Any tips on how an author can get you to ask to see more?

I want to feel disappointed when the sample runs out!

How far do you normally read before you reject a submission?

My query guidelines call for the first 10 pages—this is enough for me to get a sense for the writing and whether I’m connecting with it. If I’ve requested a full manuscript, I’ll read until I know if the project is really sweeping me up or not.

Do you let people know if you are not interested in their submission?

I try to respond to all queries submitted through QueryManager within 6 weeks.

How long does it usually take to respond to requested material?
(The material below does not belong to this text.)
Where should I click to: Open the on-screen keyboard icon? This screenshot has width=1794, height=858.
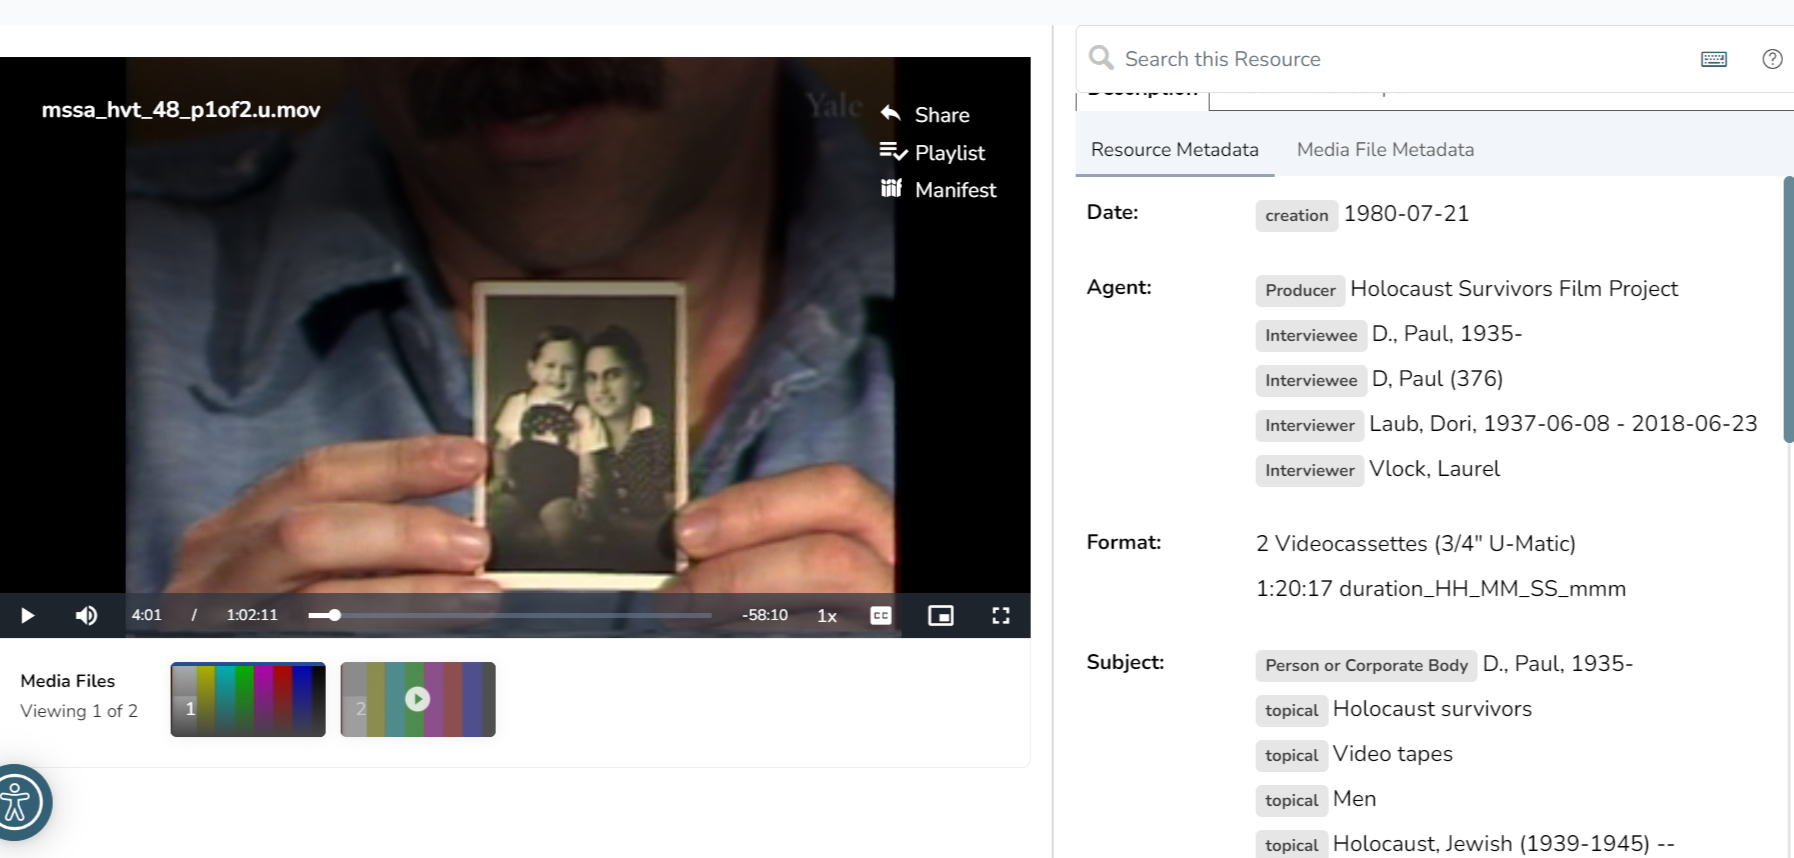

In the case of novels, this can vary but generally I try to respond personally to full manuscripts within 2 months.

Any pet peeves?

Picture book texts that feel similar to what’s already out there. Description-laden writing. Over-reliance on adverbs.
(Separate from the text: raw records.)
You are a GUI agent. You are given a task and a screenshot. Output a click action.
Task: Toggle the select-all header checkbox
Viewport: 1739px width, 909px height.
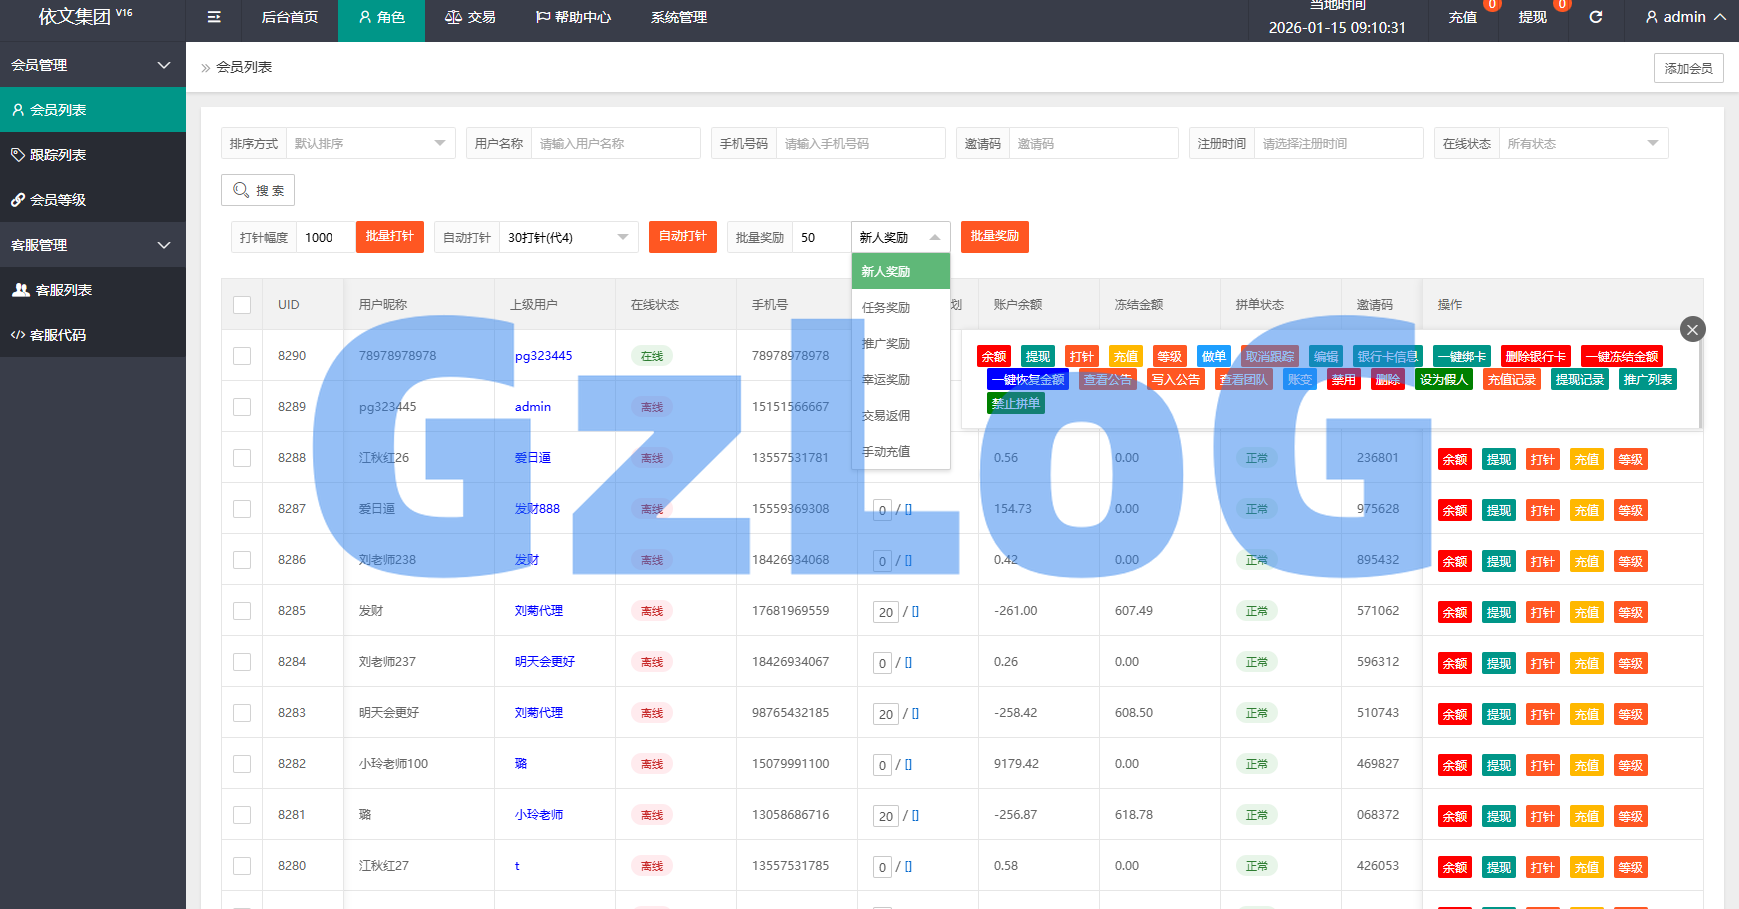point(242,305)
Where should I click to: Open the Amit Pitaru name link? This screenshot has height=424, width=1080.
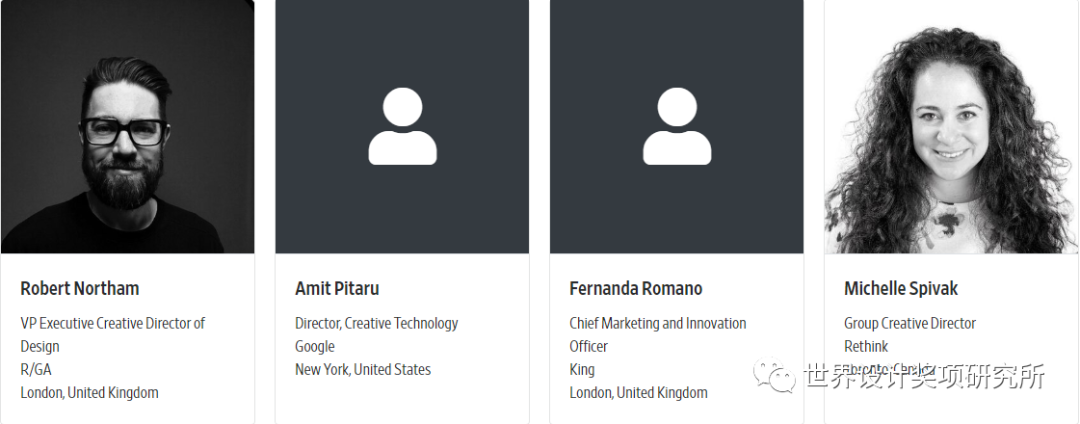pos(337,288)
Have you noticed any common mistakes that writers make?

My query submission form includes a prompt for comparative titles (similar books), but many queriers skip over this. Some writers may have the impression that a comp title is a liability: if there’s another book comparable to your own, then yours isn’t unique. But publishers (and agents) don’t think that way. They want stories that are fresh and different, yes, but they also use comp titles to show there is a ready market for the manuscript in question—readers who loved X will love Y.

Good writers should be reading widely in their own categories—especially recent books! Not being able to come up with comp titles (or listing super familiar ones like Harry Potter or The Hunger Games or Goodnight Moon) suggests that you’re not actually very familiar with the market you’re writing for.

CHECK BACK NEXT FRIDAY FOR PART TWO OF MY INTERVIEW WITH KATHERINE.

HERE ARE THE SUBMISSION GUIDELINES FOR JUNE 2020 FIRST PAGE CRITIQUES:

In the subject line, please write “June 2020 FIRST PAGE CRITIQUE” Example: Paste the text in the email, plus attached it as a Word document to the email. Please make sure you include your name, the title of the piece, and whether it’s a picture book, middle grade, or young adult, etc. at the top on both the email and the Word document (Make sure you include your name with the title of your book, when you save the first page).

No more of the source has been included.